ЗАДАНИЕ A - Выпишите все строки записей, где встречается строка «center», с учетом регистра.

ОТРЫВОК -
Мне кажется, из всех искусств одна музыка способна выразить истинную, полную радость. Она располагает наиболее сильными средствами, чтобы передать восторг, счастливый душевный подъем. Мы знаем много великолепных гимнов, равных которым не найдется ни в поэзии, ни в живописи. Финал симфонии, созданной Бетховеном в тяжелейшую пору его жизни убеждает нас, как беспредельны силы музыки. Даже из страданий она создает радость.
Что же сказать о композиторе, который счастлив?
… Или — вообразил себя счастливым?
… Мы возле рыбацкой лачуги
Сидели вечерней порой.
Уже темнело море,
Вставал туман седой.
Теперь я уже знаю, что определило название этой главы: воспоминание, которому более двадцати лет.
В шестидесятых годах мне было предложено написать для музыкального журнала очерк о песнях Шумана. Недавно я перечитывал сохранившийся черновик; он сильно отличается от окончательного, более «обтесанного» варианта. Я был тогда во власти колдовского стихотворения Гейне, первые строки которого я только что приводил. Оно не выходило у меня из головы, пока я набрасывал свою заметку о песнях Шумана.
«До тридцати лет, — писал я, — Шуман сочинял только для фортепиано, никогда ни в чем не повторяясь, и его друзья думали, что он, подобно Шопену, останется певцом одного инструмента. Он долго дышал этим воздухом. Но вскоре мир фортепиано стал тесен для него, и наступила очередь песен.

ИСХОДНЫЕ ДАННЫЕ -
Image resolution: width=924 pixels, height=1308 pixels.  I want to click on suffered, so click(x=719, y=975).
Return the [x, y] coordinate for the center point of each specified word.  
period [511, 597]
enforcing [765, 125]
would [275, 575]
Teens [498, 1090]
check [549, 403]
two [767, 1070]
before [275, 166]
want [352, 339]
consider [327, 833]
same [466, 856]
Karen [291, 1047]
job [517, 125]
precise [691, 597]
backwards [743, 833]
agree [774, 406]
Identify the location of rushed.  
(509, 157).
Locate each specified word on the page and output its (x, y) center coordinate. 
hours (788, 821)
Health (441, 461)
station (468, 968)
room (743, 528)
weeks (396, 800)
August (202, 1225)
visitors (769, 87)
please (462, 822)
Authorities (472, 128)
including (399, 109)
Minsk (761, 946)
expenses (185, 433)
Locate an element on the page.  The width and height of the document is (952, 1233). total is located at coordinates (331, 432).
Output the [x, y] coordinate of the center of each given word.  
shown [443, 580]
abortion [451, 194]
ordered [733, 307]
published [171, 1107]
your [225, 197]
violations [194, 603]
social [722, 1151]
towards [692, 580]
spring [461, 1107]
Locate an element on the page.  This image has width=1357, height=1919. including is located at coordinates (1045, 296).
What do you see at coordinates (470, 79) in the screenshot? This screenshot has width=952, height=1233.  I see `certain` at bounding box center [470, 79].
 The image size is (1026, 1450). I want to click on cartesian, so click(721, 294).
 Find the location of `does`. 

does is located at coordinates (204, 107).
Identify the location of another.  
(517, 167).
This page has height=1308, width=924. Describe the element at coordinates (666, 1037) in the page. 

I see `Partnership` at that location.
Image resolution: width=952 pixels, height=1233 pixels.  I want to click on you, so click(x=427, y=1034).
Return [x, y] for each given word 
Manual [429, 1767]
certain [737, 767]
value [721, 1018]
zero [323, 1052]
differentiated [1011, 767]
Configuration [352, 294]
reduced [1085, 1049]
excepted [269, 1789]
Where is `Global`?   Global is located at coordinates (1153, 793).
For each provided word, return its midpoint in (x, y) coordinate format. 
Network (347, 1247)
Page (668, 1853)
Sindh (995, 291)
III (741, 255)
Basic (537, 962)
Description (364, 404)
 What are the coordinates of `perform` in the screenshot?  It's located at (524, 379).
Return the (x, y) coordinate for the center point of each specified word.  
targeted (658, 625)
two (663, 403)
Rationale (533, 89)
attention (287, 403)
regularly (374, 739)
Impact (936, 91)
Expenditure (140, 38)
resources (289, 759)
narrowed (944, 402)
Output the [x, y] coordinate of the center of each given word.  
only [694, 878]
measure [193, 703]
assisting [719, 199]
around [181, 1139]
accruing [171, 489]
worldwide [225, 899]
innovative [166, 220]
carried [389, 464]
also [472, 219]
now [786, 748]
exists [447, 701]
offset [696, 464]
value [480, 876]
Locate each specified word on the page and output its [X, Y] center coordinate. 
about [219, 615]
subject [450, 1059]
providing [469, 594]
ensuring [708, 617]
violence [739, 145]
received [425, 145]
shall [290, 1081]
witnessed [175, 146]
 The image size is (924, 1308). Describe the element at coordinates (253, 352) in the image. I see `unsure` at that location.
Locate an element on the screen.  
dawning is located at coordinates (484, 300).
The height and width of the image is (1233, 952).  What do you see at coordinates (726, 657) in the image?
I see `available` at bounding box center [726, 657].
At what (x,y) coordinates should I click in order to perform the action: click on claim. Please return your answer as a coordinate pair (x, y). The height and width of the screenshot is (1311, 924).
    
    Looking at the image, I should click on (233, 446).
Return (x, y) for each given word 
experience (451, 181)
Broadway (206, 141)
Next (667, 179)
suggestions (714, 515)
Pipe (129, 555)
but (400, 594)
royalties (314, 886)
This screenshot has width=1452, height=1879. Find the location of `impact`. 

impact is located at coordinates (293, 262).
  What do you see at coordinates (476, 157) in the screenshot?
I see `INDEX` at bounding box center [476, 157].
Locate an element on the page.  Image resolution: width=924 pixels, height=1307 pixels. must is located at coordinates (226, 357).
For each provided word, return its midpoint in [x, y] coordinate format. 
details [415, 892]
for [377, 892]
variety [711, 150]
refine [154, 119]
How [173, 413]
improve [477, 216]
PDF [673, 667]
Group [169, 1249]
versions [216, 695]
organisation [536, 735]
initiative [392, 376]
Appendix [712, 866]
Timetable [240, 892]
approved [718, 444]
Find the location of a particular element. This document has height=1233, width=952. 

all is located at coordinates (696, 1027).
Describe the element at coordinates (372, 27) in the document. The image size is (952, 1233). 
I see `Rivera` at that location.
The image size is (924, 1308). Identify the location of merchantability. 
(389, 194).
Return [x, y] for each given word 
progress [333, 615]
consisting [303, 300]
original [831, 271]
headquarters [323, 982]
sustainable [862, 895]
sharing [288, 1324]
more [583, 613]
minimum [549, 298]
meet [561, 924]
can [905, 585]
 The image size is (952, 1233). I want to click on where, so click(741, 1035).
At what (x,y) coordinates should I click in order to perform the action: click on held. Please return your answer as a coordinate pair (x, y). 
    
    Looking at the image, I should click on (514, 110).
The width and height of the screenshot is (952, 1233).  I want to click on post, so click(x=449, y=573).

ЗАДАНИЕ B - Приведите всё от «Теперь я уже» и до «заметку о песнях Шумана.» из отрывка о песнях Шумана, заменив «очерк» на «статью».

ОЖИДАЕМЫЙ РЕЗУЛЬТАТ A -
Return the [x, y] coordinate for the center point of each specified word.  
Locate each specified word on the page and output its (x, y) center coordinate. 
Output the [x, y] coordinate of the center of each given word.  
What do you see at coordinates (470, 79) in the screenshot? This screenshot has width=952, height=1233.  I see `certain` at bounding box center [470, 79].
Return the (x, y) coordinate for the center point of each specified word.  
Output the [x, y] coordinate of the center of each given word.  
Locate each specified word on the page and output its [X, Y] center coordinate. 
I see `available` at bounding box center [726, 657].
I see `INDEX` at bounding box center [476, 157].

ОЖИДАЕМЫЙ РЕЗУЛЬТАТ B -
Теперь я уже знаю, что определило название этой главы: воспоминание, которому более двадцати лет.
В шестидесятых годах мне было предложено написать для музыкального журнала статью о песнях Шумана. Недавно я перечитывал сохранившийся черновик; он сильно отличается от окончательного, более «обтесанного» варианта. Я был тогда во власти колдовского стихотворения Гейне, первые строки которого я только что приводил. Оно не выходило у меня из головы, пока я набрасывал свою заметку о песнях Шумана.